START RECORD EXCERPTS

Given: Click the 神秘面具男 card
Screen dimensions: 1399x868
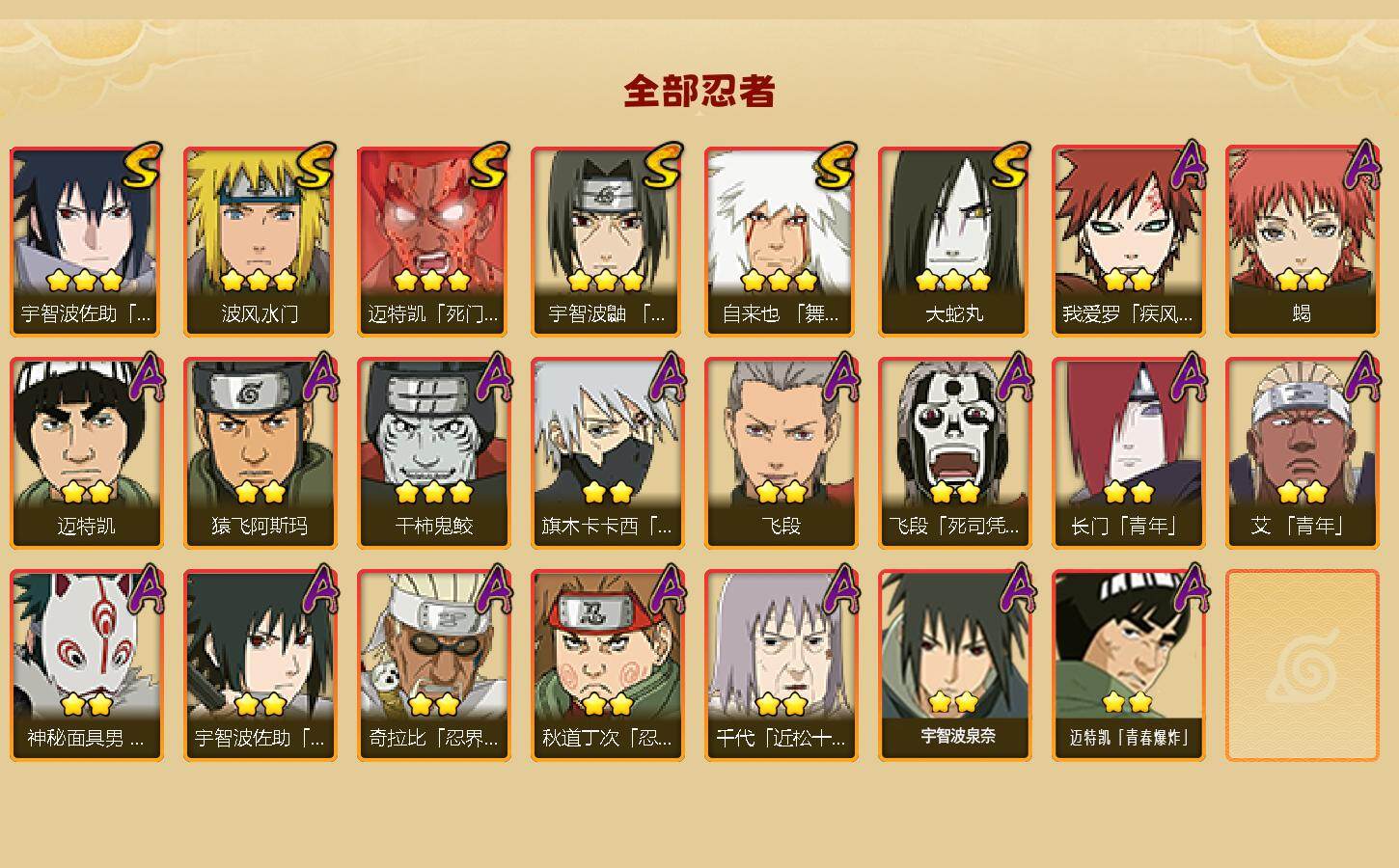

END RECORD EXCERPTS
START RECORD EXCERPTS

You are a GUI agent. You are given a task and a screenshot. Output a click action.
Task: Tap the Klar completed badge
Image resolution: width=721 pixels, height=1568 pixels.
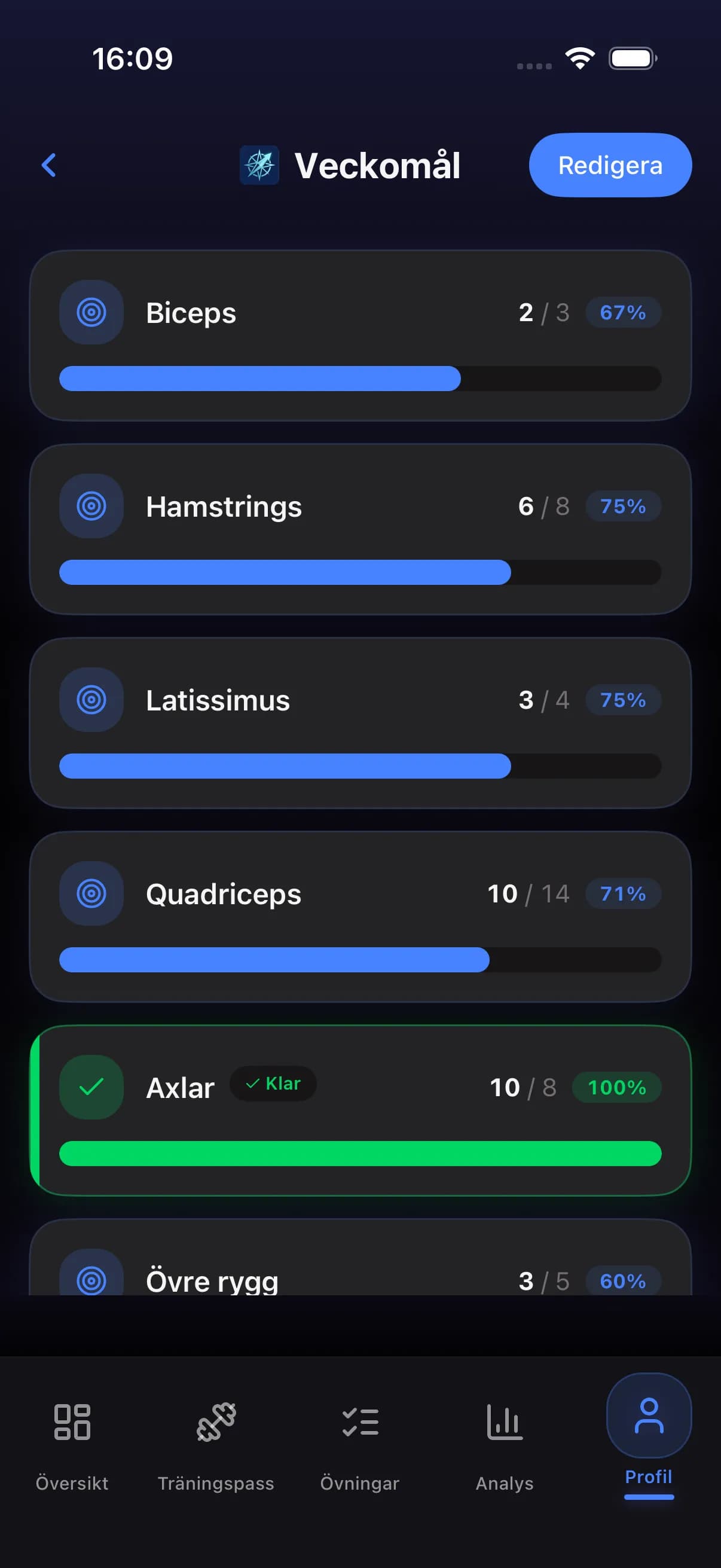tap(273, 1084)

END RECORD EXCERPTS

Your answer should be the lines above, from the line containing "Given: Click the 神秘面具男 card" up to and including the line containing "Screen dimensions: 1399x868", reproduced exactly and with nothing else.

> THE ANSWER:
Given: Click the 神秘面具男 card
Screen dimensions: 1399x868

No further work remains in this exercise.